=== Provided material ===
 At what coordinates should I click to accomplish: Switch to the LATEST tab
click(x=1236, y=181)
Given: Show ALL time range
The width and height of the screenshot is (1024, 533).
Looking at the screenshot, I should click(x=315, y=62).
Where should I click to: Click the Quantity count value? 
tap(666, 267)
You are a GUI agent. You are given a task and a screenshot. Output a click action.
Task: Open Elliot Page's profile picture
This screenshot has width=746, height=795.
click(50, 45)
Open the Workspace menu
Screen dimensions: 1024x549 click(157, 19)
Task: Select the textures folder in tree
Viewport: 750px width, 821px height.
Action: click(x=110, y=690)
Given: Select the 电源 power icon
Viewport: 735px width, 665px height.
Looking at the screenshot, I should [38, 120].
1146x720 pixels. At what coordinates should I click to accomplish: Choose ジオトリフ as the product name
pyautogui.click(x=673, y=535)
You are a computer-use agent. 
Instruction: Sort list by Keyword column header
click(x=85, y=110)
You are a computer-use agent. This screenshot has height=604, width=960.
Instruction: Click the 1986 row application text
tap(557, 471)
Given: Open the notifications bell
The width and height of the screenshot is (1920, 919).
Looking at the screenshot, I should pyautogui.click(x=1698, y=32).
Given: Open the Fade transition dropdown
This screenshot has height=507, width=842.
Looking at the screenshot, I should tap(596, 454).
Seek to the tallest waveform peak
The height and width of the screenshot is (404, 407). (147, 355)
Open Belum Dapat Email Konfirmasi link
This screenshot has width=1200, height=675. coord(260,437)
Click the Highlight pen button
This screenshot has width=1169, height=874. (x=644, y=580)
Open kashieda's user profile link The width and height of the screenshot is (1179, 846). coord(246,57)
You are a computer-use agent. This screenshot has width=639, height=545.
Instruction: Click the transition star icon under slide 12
===
- **Exercise instructions**
Reproduce, character for character, only the lines of the preceding data that start at the line with "Task: Open Elliot Page's profile picture" and end at the line with "Given: Open the notifications bell", both included.

- **Output of the task**
Task: Open Elliot Page's profile picture
This screenshot has width=746, height=795.
click(50, 45)
Open the Workspace menu
Screen dimensions: 1024x549 click(157, 19)
Task: Select the textures folder in tree
Viewport: 750px width, 821px height.
Action: click(x=110, y=690)
Given: Select the 电源 power icon
Viewport: 735px width, 665px height.
Looking at the screenshot, I should [38, 120].
1146x720 pixels. At what coordinates should I click to accomplish: Choose ジオトリフ as the product name
pyautogui.click(x=673, y=535)
You are a computer-use agent. 
Instruction: Sort list by Keyword column header
click(x=85, y=110)
You are a computer-use agent. This screenshot has height=604, width=960.
Instruction: Click the 1986 row application text
tap(557, 471)
Given: Open the notifications bell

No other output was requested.